I told you last time I wrote that my god is a little bit on the wild side. Be like, my god isn’t a tame god. You’d be really surprised how many people’s is. Well, perhaps you wouldn’t as we’ve hung out so often that we have rubbed off on each other. Coffee and conversation is a kick arse combination for putting the world to right, agreed?

We’ve spent long conversation turning over the meaning of things we have found in religious scriptures and pushed the supposed limits to find something that has that feeling of being correct. Let’s remember that it’s mind and spirit on the path to enlightenment. We are those who ask questions and our experience is, that God loves to reply. God never ceases to communicate with us one way or another.

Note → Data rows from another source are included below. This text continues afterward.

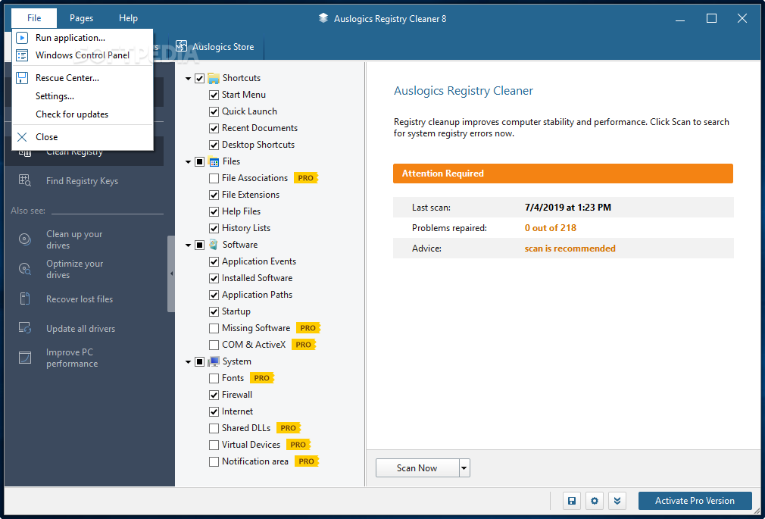The width and height of the screenshot is (765, 519).
Task: Select the Clean Registry tool in sidebar
Action: [76, 151]
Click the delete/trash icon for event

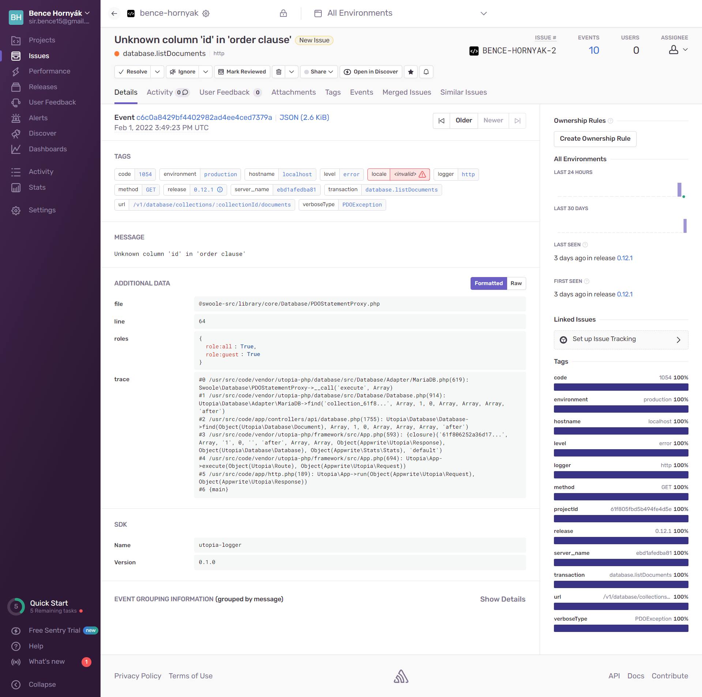(279, 72)
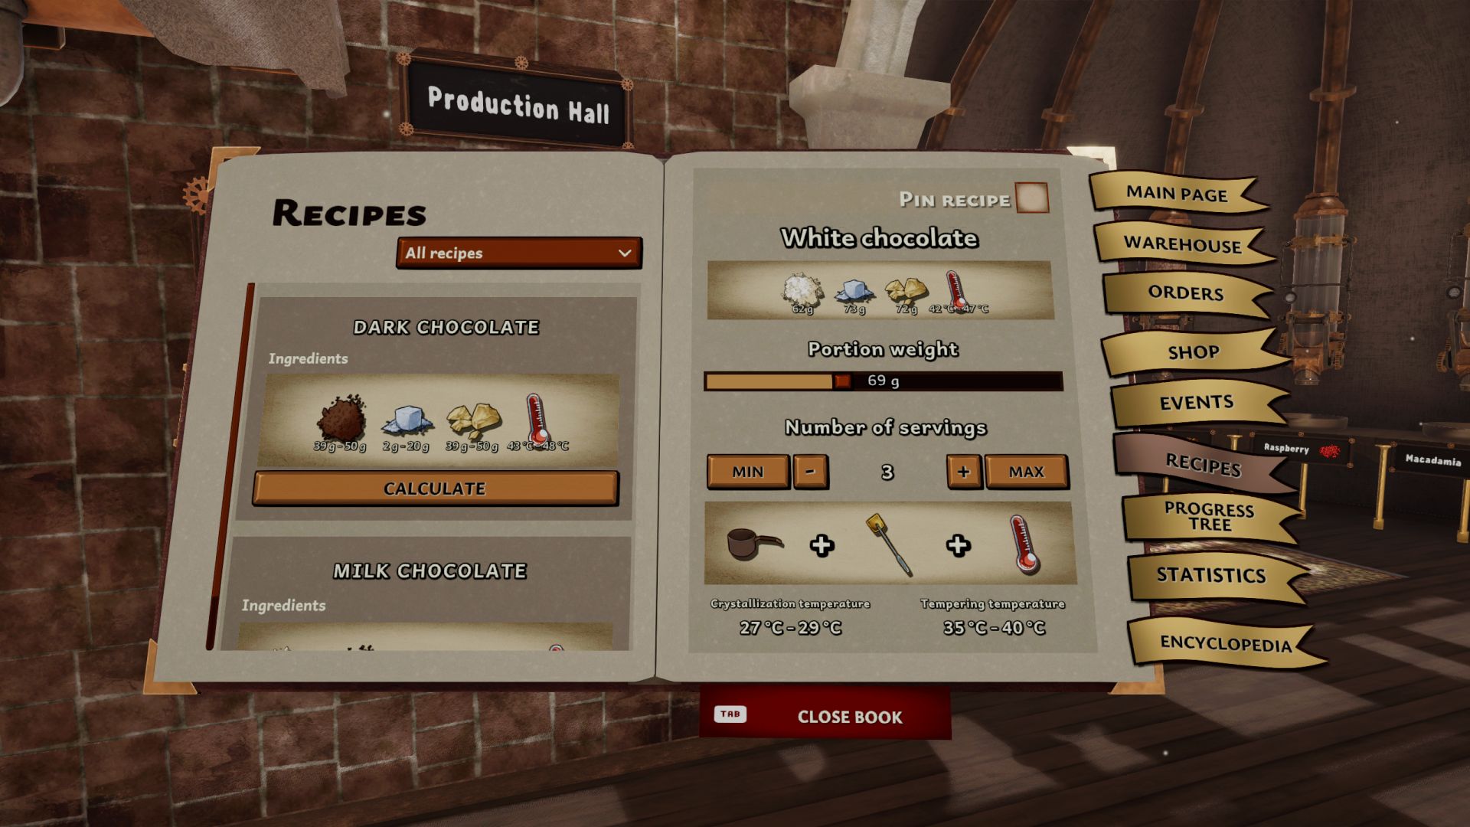The image size is (1470, 827).
Task: Enable the MAX servings button
Action: point(1026,472)
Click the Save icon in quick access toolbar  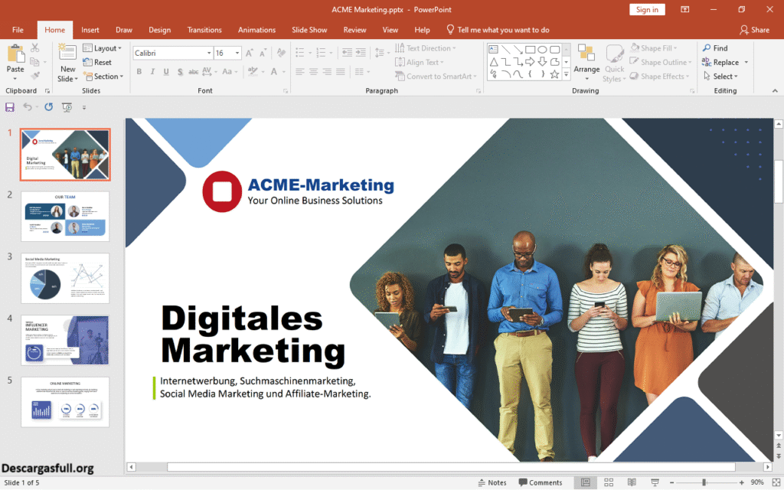pyautogui.click(x=10, y=107)
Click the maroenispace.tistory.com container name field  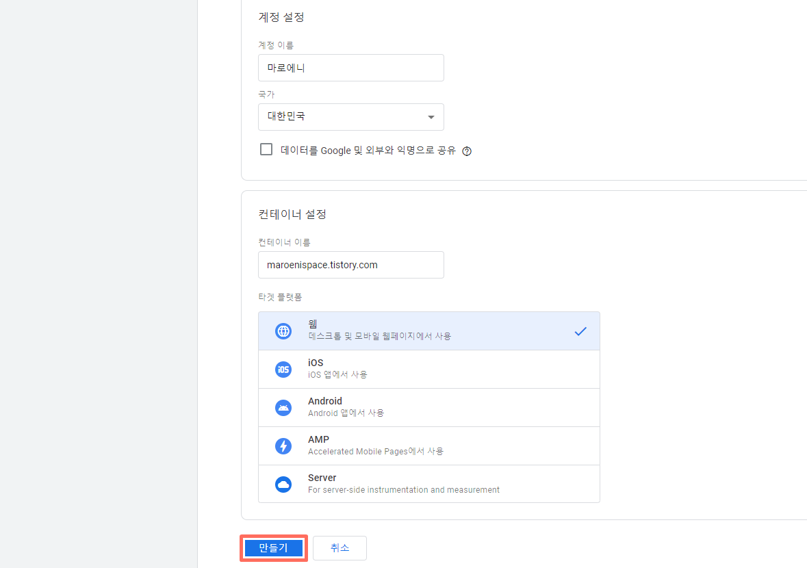(351, 265)
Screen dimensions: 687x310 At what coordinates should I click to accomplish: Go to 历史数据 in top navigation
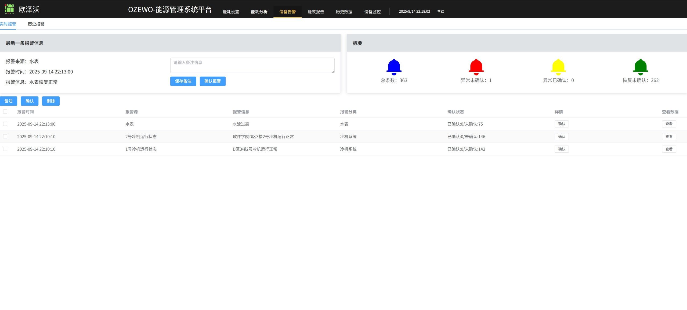click(x=344, y=12)
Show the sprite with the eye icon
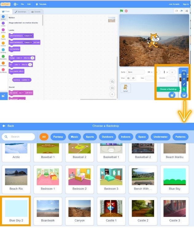The image size is (194, 228). 128,78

Well, that said, I have come across people who want to tell me religious text are to be taken as literal. If a scripture says a thing then that’s it. Take it at face value. Now I would agree that the obvious interpretation should be our primary interpretation but sometimes we have to allow for the fact that the obvious is not actually what we should be understanding. Sometimes a separation of 3000 years means we need to give a little thought. Maybe the origin of the writing from a culture we’ve never experienced should cause us to pause. Or the fact that it has been penned by people whose history is a mystery to us and whose language does not have the meanings ours does should cause us to think, just a little.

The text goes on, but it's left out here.